The opening days of the holiday selling season are always a time for bookstore buyers to be paying the closest scrutiny of how our handicapping of frontlist titles is playing out on the floor. What high-profile titles are selling to expectation? What dark horses have appeared? We wonder these things anxiously, seeking to fend off the great peril of being caught short on hot titles.
Two of my store’s bestselling titles this season are in the same genre, books for five- to eight-year-old girls, which has made for an exciting two-horse contest here. Pre-race favorite The Princess in Black, with its humor, adventure, LeUyen Pham illustrations, playful subversiveness, and Shannon Hale, a name brand that stands for quality, has been selling extremely well. Running right alongside it, however, is dark horse contender Dory Fantasmagory. How can this be? Well, when you are incredibly funny and heartwarming, when you deftly render the power of shared imaginative play and family interplay, when you have immortal lines like “Give me that banana. I’m calling Mr. Nuggy,” when you are in fact as all-around ridiculously wonderful as Dory Fantasmagory, then you are going to sell like crazy for us.
The Princess in Black isn’t the only book featuring a unicorn with an alternative lifestyle that is doing really well this year. Amy Krause Rosenthal, continuing her recent tradition of delivering great picture books, has produced Uni the Unicorn. The book has a simple dual storyline featuring a unicorn who staunchly refuses to believe that little girls aren’t real, and her little girl counterpart, who is equally unswayed by her non-unicorn-believing friends and family. Uni the Unicorn has not only been delighting its core audience, it overcame my core disbelief that I could stand behind a unicorn picture book.
Another surprise unicorn seller for us has been Phoebe and Her Unicorn: A Heavenly Nostrils Chronicle. This graphic novel, with its snarky unicorn, heroine with attitude, and sophisticated humor, has a really broad range of appeal from 10 to adult.
There is always one book that I feel coming in might be a total flop or a great seller. This year that was The Secret Life of Squirrels. Nancy Rose’s book filled with actual photographs taken by her of a squirrel, Mr. Peanuts, as he engages with elaborate miniature sets she built and placed on her porch, was obviously odd, but would it be a curiosity or an impulse buy? It is an impulse buy. We have been selling it like crazy.

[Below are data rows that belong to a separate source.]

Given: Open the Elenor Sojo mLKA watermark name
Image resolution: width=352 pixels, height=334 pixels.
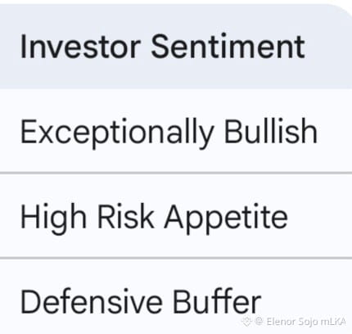Looking at the screenshot, I should click(306, 322).
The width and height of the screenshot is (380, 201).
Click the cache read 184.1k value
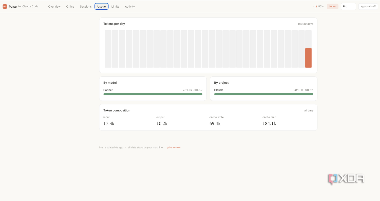pos(269,124)
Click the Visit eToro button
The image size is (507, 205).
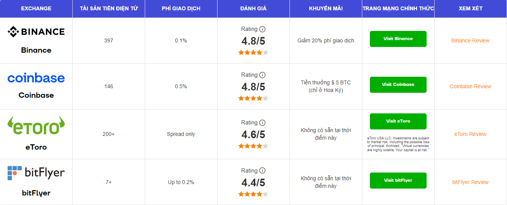pyautogui.click(x=398, y=121)
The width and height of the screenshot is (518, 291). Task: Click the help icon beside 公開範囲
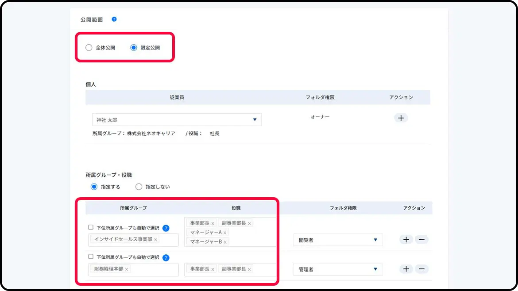[x=114, y=19]
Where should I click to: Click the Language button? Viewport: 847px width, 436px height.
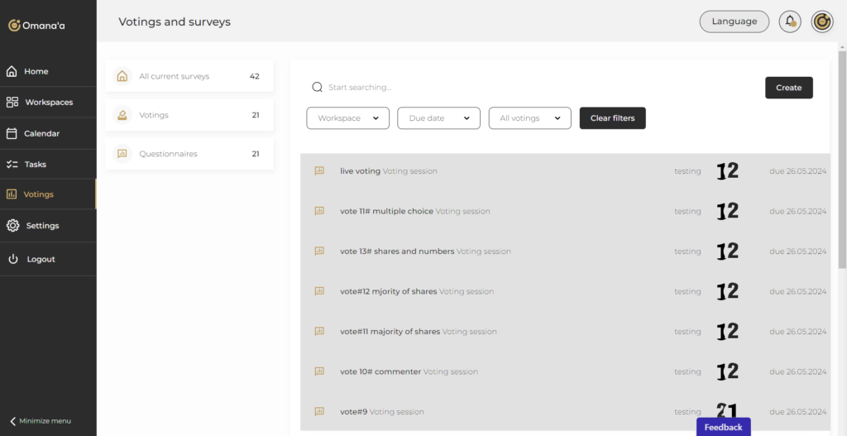point(734,22)
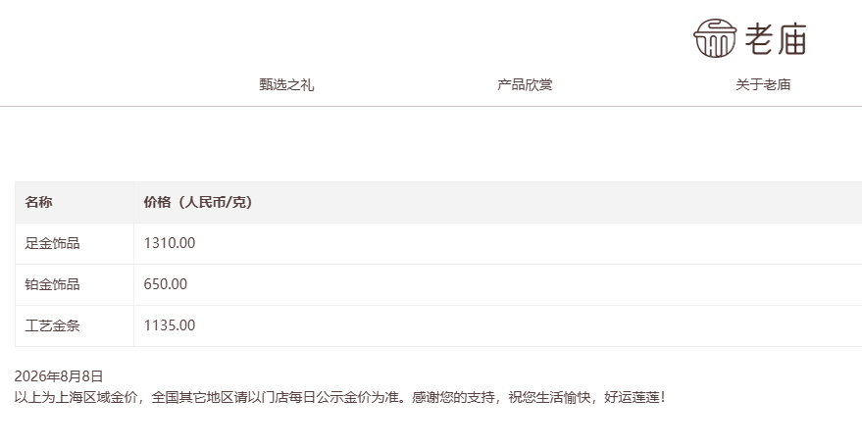Screen dimensions: 862x448
Task: Click the 价格 column header word
Action: coord(157,202)
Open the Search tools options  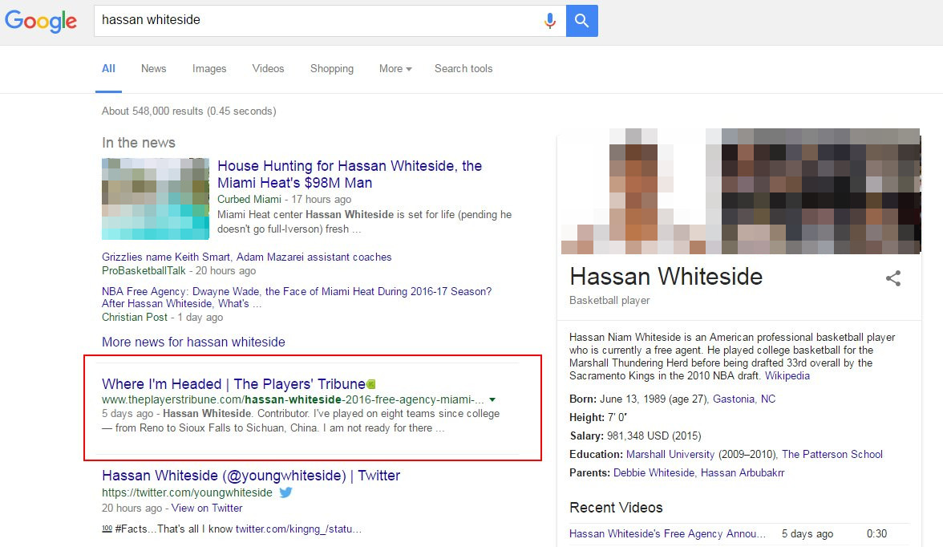(x=463, y=69)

Finally, in the crowded world of super cute animal photography books, a la Unlikely Friendships, which make for good family gifts, there is a real standout this year: Harlow & Sage (& Indiana). This photograph-laden account, narrated by a weimaraner named Harlow, recounts his friendship with Sage, a miniature dachshund. After Sage’s death a dachshund puppy appears in the house. Can he have a new friend? The book is simply so cute that it takes a strenuous act of will NOT to buy it.

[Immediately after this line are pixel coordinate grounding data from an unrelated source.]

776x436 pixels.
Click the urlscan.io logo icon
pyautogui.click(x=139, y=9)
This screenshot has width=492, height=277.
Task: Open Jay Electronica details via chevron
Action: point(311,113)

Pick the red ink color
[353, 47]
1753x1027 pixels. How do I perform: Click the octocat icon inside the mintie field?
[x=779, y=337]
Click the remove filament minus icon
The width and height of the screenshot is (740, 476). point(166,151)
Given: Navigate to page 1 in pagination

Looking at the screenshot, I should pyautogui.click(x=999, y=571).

Love to hear what surprise sellers you are seeing…
I fell in love with Dory instantly. It is amazingly creative and funny. I truly believe it has classic book (series) potential. Uni the Unicorn is another imaginative title that is one of my top fave picture books of the year.
Interesting. Some of those were titles I chose not to bring in at all. *-( But here are our top 10 so far Some show sales from earlier in the year, but still going strong. We Were Liars, Frog Who Lost His Underpants, Misadventures of the Family Fletcher, Great Greene Heist (0 so far in December, though), Glass Sentence, Goodnight Songs, Almost Fearless Hamilton Squidlegger, Nuts to You, Countablock , and Baby Bedtime. The latter is always buoyed by my rendition of how we all felt when Mem Fox read it aloud at BEA.
So unicorns and squirrels can read? They could be the next big demographic sectors!
And the opposite of a sandwich is bread and ham that will never meet. Sad…
We *love* “Phoebe and Her Unicorn” at our store. So far our big holiday sellers are “The Day the Crayons Quit” (still!), “Book With No Pictures,” and “In My Heart: A Book of Feelings” by Jo Witek. For older kids we’ve done well with “I’ll Give You the Sun” and the Land of Stories trilogy.